The most extensive overview of this topic including history, policy and technical issues is contained in the 2018 book Handbook on Household Hazardous Waste (2nd Ed.), Amy Cabaniss, Editor. An additional HHW overview resource is in Chapter 10 of the Handbook of Solid Waste Management, George Tchobanoglous and Frank Kreith, Editors. A more recent (2022) compilation of 30 articles regarding HHW policy and technical issues in the US is found in the Chronicle of the HHW Corner.

The professional organization most focused on HHW issues is the North American Hazardous Materials Management Association, NAHMMA. NAHMMA has chapters in many states, holds an annual conference, provides training and offers professional publications. In collaboration with the Solid Waste Association of North America (SWANA) NAHMMA offers certification to HHW collection program professionals. Occasional or periodic HHW collection events at temporary sites and permanent HHW collection facilities are common in many communities. The HHW Collection Facility Design Guide has been used by many communities to develop permanent collection facilities in the US.

===State regulation===

In Florida, and in other United States states, responsibility for proper disposal of HHW falls upon the generator. Some states allow collection of small business hazardous wastes at the same location as household hazardous wastes. However, it is more common for public collection facilities to limit hazardous waste collection to households. In 1992 the US EPA issued a policy that allowed the option to collect and mix household hazardous wastes with conditionally exempt hazardous wastes from small businesses. This has encouraged a trend of local collection programs evolving from household hazardous waste only to also include small business hazardous waste collection.

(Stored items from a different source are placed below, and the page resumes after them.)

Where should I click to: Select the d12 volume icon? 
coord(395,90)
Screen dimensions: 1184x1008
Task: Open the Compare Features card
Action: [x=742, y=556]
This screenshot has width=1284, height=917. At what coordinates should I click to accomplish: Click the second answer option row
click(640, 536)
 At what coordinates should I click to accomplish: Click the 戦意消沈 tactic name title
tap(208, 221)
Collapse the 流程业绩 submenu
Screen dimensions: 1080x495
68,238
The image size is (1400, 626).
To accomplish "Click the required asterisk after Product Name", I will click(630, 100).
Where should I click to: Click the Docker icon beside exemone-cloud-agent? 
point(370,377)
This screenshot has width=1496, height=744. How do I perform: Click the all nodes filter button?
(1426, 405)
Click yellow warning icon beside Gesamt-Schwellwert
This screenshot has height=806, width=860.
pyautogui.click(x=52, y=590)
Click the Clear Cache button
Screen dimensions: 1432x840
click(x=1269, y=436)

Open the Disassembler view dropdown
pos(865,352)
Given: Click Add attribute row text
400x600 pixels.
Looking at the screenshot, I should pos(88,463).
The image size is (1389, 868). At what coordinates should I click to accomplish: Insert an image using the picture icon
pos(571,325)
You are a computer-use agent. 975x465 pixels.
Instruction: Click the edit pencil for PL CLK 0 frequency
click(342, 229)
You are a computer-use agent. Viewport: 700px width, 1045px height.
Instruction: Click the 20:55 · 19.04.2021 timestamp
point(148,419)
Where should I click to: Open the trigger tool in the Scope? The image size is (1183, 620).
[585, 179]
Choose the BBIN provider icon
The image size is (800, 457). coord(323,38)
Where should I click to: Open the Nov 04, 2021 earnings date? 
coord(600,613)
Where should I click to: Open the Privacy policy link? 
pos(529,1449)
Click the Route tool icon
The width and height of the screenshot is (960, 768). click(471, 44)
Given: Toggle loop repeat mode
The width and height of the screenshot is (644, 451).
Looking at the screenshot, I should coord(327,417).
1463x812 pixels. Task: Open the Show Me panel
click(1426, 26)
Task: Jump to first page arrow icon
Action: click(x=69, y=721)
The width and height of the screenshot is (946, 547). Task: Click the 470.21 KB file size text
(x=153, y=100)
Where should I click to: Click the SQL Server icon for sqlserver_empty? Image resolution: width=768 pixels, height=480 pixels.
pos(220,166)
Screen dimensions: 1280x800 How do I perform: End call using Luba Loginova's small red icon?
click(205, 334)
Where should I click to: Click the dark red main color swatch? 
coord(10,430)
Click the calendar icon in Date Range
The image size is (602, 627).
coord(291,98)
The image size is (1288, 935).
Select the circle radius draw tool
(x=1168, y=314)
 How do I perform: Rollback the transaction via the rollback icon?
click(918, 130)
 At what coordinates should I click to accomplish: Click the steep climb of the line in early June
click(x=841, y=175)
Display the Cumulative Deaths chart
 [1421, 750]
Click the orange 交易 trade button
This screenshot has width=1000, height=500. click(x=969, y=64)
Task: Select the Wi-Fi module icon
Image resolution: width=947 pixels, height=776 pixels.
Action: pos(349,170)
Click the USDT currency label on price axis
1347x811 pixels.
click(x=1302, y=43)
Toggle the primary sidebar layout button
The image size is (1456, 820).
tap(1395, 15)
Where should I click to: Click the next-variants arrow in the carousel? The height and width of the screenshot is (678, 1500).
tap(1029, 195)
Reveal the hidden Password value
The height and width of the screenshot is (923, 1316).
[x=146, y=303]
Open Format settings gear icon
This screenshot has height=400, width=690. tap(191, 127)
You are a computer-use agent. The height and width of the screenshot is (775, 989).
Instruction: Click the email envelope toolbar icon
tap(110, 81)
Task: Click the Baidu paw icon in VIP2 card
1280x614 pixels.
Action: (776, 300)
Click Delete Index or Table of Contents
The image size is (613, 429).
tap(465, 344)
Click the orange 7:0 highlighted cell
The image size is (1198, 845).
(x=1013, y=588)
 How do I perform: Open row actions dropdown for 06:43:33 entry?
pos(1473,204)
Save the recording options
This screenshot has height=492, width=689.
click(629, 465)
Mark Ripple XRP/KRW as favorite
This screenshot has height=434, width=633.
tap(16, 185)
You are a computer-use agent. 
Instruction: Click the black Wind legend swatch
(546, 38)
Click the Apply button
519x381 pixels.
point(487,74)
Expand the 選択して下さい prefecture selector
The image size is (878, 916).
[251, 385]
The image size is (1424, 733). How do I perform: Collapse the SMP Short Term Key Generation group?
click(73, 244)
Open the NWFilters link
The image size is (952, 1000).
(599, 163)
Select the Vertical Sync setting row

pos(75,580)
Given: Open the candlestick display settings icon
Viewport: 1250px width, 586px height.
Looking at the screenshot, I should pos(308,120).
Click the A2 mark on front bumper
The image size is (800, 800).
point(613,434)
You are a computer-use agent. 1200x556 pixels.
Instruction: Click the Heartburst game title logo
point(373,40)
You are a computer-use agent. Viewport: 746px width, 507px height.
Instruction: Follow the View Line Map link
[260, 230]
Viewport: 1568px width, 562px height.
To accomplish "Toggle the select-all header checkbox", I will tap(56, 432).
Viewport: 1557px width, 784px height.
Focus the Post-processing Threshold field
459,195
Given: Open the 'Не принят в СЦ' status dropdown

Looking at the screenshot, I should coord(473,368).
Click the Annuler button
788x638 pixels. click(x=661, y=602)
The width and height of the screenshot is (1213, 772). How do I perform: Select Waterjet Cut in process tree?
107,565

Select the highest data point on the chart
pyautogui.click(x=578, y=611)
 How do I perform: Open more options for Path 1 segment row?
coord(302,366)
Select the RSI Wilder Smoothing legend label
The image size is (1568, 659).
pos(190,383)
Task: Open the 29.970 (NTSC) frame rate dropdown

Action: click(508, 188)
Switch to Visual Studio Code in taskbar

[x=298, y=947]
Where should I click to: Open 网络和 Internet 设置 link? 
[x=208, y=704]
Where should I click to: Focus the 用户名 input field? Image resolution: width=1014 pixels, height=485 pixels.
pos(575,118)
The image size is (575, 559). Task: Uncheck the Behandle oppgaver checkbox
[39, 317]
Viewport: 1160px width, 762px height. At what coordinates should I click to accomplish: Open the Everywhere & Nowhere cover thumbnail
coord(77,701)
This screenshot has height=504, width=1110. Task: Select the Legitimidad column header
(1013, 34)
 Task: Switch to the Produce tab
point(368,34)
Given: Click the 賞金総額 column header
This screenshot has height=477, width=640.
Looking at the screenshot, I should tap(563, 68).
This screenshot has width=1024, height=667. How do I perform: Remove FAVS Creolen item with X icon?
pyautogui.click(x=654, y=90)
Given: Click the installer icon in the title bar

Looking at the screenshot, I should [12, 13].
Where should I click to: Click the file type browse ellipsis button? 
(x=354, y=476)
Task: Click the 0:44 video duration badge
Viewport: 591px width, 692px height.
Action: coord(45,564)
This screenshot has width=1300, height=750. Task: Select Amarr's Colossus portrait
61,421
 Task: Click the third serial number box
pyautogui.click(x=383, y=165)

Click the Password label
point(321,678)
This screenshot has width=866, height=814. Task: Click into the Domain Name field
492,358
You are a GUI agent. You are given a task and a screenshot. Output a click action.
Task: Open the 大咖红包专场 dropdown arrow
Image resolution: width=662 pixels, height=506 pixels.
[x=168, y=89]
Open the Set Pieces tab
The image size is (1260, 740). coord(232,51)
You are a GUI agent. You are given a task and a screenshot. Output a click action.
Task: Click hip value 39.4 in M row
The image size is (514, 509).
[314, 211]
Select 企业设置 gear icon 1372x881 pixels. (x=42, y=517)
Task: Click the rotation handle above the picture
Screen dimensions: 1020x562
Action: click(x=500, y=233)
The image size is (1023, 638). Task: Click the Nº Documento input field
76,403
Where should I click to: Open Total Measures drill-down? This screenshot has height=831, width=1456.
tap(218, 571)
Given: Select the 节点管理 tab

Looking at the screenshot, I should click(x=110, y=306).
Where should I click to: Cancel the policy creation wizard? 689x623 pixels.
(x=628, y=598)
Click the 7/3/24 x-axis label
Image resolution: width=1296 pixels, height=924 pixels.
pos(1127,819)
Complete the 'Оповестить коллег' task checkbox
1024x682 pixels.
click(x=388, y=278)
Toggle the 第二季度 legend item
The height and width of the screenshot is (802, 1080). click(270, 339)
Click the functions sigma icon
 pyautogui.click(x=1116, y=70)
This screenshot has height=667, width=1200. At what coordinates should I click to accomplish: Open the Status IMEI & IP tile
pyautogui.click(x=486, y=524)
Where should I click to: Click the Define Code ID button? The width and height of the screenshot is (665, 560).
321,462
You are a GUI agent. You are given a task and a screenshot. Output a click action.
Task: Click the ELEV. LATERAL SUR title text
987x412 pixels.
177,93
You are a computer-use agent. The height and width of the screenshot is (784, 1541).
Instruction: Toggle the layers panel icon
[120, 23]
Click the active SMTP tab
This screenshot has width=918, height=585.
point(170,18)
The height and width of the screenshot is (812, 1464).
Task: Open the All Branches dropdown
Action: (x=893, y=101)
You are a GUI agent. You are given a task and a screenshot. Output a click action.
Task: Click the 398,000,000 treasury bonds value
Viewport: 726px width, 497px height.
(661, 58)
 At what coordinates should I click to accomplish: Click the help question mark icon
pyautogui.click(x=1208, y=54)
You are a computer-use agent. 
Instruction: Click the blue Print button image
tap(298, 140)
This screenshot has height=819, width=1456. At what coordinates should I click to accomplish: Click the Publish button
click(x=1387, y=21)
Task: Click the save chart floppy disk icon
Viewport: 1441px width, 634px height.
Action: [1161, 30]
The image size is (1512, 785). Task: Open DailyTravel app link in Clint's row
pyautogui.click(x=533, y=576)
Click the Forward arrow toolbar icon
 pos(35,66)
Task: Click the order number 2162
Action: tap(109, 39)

California has introduced an Electronic Waste Recycling Act. While most states recognize the exemption for home generated hazardous waste in 40 CFR, California has established Section 25218 of the Health and Safety Code to regulate all aspects of home generated special materials (HHW). 25218 details the types of programs e.g. Door-to-Door, Permanent HHW Collection Facilities, Mobile Collection Events, etc. Public agencies must sponsor (as the generator) all HHW programs as their EPA ID number is used. All HHW programs are monitored by DTSC and/or the local CUPA organization. A Permit-by-Rule must be obtained from DTSC or the CUPA before implementing most HHW collection activities.

HHW programs has introduced the Covered Device Recycling Act.

==European Union==

Similar regulations, such as the Waste Electrical and Electronic Equipment Directive are being introduced in the countries of the European Union.